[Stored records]

——

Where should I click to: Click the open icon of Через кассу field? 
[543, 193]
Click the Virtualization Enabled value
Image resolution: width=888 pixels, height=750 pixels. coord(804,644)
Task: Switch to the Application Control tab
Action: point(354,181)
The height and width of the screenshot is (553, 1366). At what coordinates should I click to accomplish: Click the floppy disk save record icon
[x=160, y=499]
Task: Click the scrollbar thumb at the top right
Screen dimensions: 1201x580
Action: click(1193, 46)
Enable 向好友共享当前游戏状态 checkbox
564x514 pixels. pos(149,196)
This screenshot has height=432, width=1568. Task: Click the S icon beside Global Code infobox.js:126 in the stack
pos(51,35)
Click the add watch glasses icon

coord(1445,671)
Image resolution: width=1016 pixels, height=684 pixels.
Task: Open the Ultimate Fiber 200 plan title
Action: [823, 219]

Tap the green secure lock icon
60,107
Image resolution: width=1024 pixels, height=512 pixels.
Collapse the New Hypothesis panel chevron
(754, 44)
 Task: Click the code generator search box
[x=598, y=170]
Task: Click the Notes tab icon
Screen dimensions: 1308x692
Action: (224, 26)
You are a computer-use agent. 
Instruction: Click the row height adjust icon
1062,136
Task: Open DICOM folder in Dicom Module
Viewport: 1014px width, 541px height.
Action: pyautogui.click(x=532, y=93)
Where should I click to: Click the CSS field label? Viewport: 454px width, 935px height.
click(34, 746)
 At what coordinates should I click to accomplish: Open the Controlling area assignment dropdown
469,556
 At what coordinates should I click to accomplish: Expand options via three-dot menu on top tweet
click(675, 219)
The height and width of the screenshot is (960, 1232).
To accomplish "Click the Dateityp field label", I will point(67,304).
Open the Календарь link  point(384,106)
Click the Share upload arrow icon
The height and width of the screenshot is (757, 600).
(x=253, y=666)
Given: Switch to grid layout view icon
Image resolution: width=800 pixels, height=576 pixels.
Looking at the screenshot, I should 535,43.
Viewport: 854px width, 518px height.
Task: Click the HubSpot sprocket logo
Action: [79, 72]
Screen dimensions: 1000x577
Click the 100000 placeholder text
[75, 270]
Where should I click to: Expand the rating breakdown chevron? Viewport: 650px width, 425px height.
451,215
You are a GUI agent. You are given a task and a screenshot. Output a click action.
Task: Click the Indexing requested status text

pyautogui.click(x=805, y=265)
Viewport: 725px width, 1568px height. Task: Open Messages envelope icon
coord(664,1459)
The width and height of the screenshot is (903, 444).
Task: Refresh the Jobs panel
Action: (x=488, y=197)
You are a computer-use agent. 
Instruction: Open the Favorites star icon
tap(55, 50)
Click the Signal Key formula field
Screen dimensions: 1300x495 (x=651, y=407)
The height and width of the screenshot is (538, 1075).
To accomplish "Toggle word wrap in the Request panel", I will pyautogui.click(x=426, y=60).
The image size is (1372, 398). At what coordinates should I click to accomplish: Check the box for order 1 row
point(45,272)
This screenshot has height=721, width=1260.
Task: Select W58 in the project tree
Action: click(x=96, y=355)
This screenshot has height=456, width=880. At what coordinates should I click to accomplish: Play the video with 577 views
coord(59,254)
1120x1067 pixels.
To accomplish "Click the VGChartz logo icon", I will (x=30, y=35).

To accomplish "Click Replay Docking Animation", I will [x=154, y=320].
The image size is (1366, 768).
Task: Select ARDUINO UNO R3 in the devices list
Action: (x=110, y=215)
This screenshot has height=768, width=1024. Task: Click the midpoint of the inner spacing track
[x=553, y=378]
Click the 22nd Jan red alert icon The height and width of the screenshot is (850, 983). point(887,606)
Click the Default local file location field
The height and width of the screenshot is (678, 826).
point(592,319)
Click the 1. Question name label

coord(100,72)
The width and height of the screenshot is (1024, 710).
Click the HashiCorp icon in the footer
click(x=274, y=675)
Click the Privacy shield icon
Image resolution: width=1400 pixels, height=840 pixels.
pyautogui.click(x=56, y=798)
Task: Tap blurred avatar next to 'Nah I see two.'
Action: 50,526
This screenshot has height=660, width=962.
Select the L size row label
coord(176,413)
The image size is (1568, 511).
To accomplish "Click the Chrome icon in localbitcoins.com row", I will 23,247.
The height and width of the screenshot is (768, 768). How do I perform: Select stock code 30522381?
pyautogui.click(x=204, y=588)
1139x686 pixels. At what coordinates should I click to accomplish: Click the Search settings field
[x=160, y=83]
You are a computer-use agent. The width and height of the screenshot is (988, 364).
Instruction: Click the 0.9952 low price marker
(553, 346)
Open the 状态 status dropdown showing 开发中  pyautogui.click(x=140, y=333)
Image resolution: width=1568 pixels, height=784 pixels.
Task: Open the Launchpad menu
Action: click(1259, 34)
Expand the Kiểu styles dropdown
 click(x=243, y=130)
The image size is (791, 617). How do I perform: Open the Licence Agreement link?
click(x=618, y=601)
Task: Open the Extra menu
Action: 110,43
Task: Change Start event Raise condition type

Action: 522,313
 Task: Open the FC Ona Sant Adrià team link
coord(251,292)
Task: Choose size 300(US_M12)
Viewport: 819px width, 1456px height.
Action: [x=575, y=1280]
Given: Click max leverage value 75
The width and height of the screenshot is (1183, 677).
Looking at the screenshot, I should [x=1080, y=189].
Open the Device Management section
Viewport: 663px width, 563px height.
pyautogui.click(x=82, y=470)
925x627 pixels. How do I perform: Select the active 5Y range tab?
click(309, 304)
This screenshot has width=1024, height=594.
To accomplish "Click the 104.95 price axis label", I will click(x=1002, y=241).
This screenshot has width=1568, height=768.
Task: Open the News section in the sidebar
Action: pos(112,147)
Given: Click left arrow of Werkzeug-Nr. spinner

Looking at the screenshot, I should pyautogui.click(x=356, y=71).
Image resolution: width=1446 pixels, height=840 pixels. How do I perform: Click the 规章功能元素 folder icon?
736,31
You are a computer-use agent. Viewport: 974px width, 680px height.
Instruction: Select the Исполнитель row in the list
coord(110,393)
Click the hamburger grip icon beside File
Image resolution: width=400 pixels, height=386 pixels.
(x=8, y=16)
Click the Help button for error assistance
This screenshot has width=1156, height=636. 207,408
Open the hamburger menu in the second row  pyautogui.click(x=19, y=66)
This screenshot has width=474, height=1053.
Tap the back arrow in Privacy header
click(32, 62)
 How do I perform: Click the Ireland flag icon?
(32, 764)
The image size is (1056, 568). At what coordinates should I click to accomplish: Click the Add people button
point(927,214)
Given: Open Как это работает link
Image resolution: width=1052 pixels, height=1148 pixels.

——

_WORK INSTRUCTION_.
Your task is to write out every record exactly.

_EXERCISE OUTPUT_.
Where should I click to: Click the open icon of Через кассу field? 
[543, 193]
Click the Virtualization Enabled value
Image resolution: width=888 pixels, height=750 pixels. coord(804,644)
Task: Switch to the Application Control tab
Action: point(354,181)
The height and width of the screenshot is (553, 1366). At what coordinates should I click to accomplish: Click the floppy disk save record icon
[x=160, y=499]
Task: Click the scrollbar thumb at the top right
Screen dimensions: 1201x580
Action: click(1193, 46)
Enable 向好友共享当前游戏状态 checkbox
564x514 pixels. pos(149,196)
This screenshot has height=432, width=1568. Task: Click the S icon beside Global Code infobox.js:126 in the stack
pos(51,35)
Click the add watch glasses icon

coord(1445,671)
Image resolution: width=1016 pixels, height=684 pixels.
Task: Open the Ultimate Fiber 200 plan title
Action: [823, 219]

Tap the green secure lock icon
60,107
Image resolution: width=1024 pixels, height=512 pixels.
Collapse the New Hypothesis panel chevron
(754, 44)
 Task: Click the code generator search box
[x=598, y=170]
Task: Click the Notes tab icon
Screen dimensions: 1308x692
Action: (224, 26)
You are a computer-use agent. 
Instruction: Click the row height adjust icon
1062,136
Task: Open DICOM folder in Dicom Module
Viewport: 1014px width, 541px height.
Action: pyautogui.click(x=532, y=93)
Where should I click to: Click the CSS field label? Viewport: 454px width, 935px height.
click(34, 746)
 At what coordinates should I click to accomplish: Open the Controlling area assignment dropdown
469,556
 At what coordinates should I click to accomplish: Expand options via three-dot menu on top tweet
click(675, 219)
The height and width of the screenshot is (960, 1232).
To accomplish "Click the Dateityp field label", I will point(67,304).
Open the Календарь link  point(384,106)
Click the Share upload arrow icon
The height and width of the screenshot is (757, 600).
(x=253, y=666)
Given: Switch to grid layout view icon
Image resolution: width=800 pixels, height=576 pixels.
Looking at the screenshot, I should 535,43.
Viewport: 854px width, 518px height.
Task: Click the HubSpot sprocket logo
Action: [79, 72]
Screen dimensions: 1000x577
Click the 100000 placeholder text
[75, 270]
Where should I click to: Expand the rating breakdown chevron? Viewport: 650px width, 425px height.
451,215
You are a GUI agent. You are given a task and a screenshot. Output a click action.
Task: Click the Indexing requested status text

pyautogui.click(x=805, y=265)
Viewport: 725px width, 1568px height. Task: Open Messages envelope icon
coord(664,1459)
The width and height of the screenshot is (903, 444).
Task: Refresh the Jobs panel
Action: (x=488, y=197)
You are a computer-use agent. 
Instruction: Open the Favorites star icon
tap(55, 50)
Click the Signal Key formula field
Screen dimensions: 1300x495 (x=651, y=407)
The height and width of the screenshot is (538, 1075).
To accomplish "Toggle word wrap in the Request panel", I will pyautogui.click(x=426, y=60).
The image size is (1372, 398). At what coordinates should I click to accomplish: Check the box for order 1 row
point(45,272)
This screenshot has height=721, width=1260.
Task: Select W58 in the project tree
Action: click(x=96, y=355)
This screenshot has height=456, width=880. At what coordinates should I click to accomplish: Play the video with 577 views
coord(59,254)
1120x1067 pixels.
To accomplish "Click the VGChartz logo icon", I will (x=30, y=35).

To accomplish "Click Replay Docking Animation", I will [x=154, y=320].
The image size is (1366, 768).
Task: Select ARDUINO UNO R3 in the devices list
Action: (x=110, y=215)
This screenshot has height=768, width=1024. Task: Click the midpoint of the inner spacing track
[x=553, y=378]
Click the 22nd Jan red alert icon The height and width of the screenshot is (850, 983). point(887,606)
Click the Default local file location field
The height and width of the screenshot is (678, 826).
point(592,319)
Click the 1. Question name label

coord(100,72)
The width and height of the screenshot is (1024, 710).
Click the HashiCorp icon in the footer
click(x=274, y=675)
Click the Privacy shield icon
Image resolution: width=1400 pixels, height=840 pixels.
pyautogui.click(x=56, y=798)
Task: Tap blurred avatar next to 'Nah I see two.'
Action: 50,526
This screenshot has height=660, width=962.
Select the L size row label
coord(176,413)
The image size is (1568, 511).
To accomplish "Click the Chrome icon in localbitcoins.com row", I will 23,247.
The height and width of the screenshot is (768, 768). How do I perform: Select stock code 30522381?
pyautogui.click(x=204, y=588)
1139x686 pixels. At what coordinates should I click to accomplish: Click the Search settings field
[x=160, y=83]
You are a computer-use agent. The width and height of the screenshot is (988, 364).
Instruction: Click the 0.9952 low price marker
(553, 346)
Open the 状态 status dropdown showing 开发中  pyautogui.click(x=140, y=333)
Image resolution: width=1568 pixels, height=784 pixels.
Task: Open the Launchpad menu
Action: click(1259, 34)
Expand the Kiểu styles dropdown
 click(x=243, y=130)
The image size is (791, 617). How do I perform: Open the Licence Agreement link?
click(x=618, y=601)
Task: Open the Extra menu
Action: 110,43
Task: Change Start event Raise condition type

Action: 522,313
 Task: Open the FC Ona Sant Adrià team link
coord(251,292)
Task: Choose size 300(US_M12)
Viewport: 819px width, 1456px height.
Action: [x=575, y=1280]
Given: Click max leverage value 75
The width and height of the screenshot is (1183, 677).
Looking at the screenshot, I should [x=1080, y=189].
Open the Device Management section
Viewport: 663px width, 563px height.
pyautogui.click(x=82, y=470)
925x627 pixels. How do I perform: Select the active 5Y range tab?
click(309, 304)
This screenshot has width=1024, height=594.
To accomplish "Click the 104.95 price axis label", I will click(x=1002, y=241).
This screenshot has width=1568, height=768.
Task: Open the News section in the sidebar
Action: pos(112,147)
Given: Click left arrow of Werkzeug-Nr. spinner

Looking at the screenshot, I should pyautogui.click(x=356, y=71).
Image resolution: width=1446 pixels, height=840 pixels. How do I perform: Click the 规章功能元素 folder icon?
736,31
You are a computer-use agent. Viewport: 974px width, 680px height.
Instruction: Select the Исполнитель row in the list
coord(110,393)
Click the hamburger grip icon beside File
Image resolution: width=400 pixels, height=386 pixels.
(x=8, y=16)
Click the Help button for error assistance
This screenshot has width=1156, height=636. 207,408
Open the hamburger menu in the second row  pyautogui.click(x=19, y=66)
This screenshot has width=474, height=1053.
Tap the back arrow in Privacy header
click(32, 62)
 How do I perform: Click the Ireland flag icon?
(32, 764)
The image size is (1056, 568). At what coordinates should I click to accomplish: Click the Add people button
point(927,214)
Given: Open Как это работает link
Image resolution: width=1052 pixels, height=1148 pixels.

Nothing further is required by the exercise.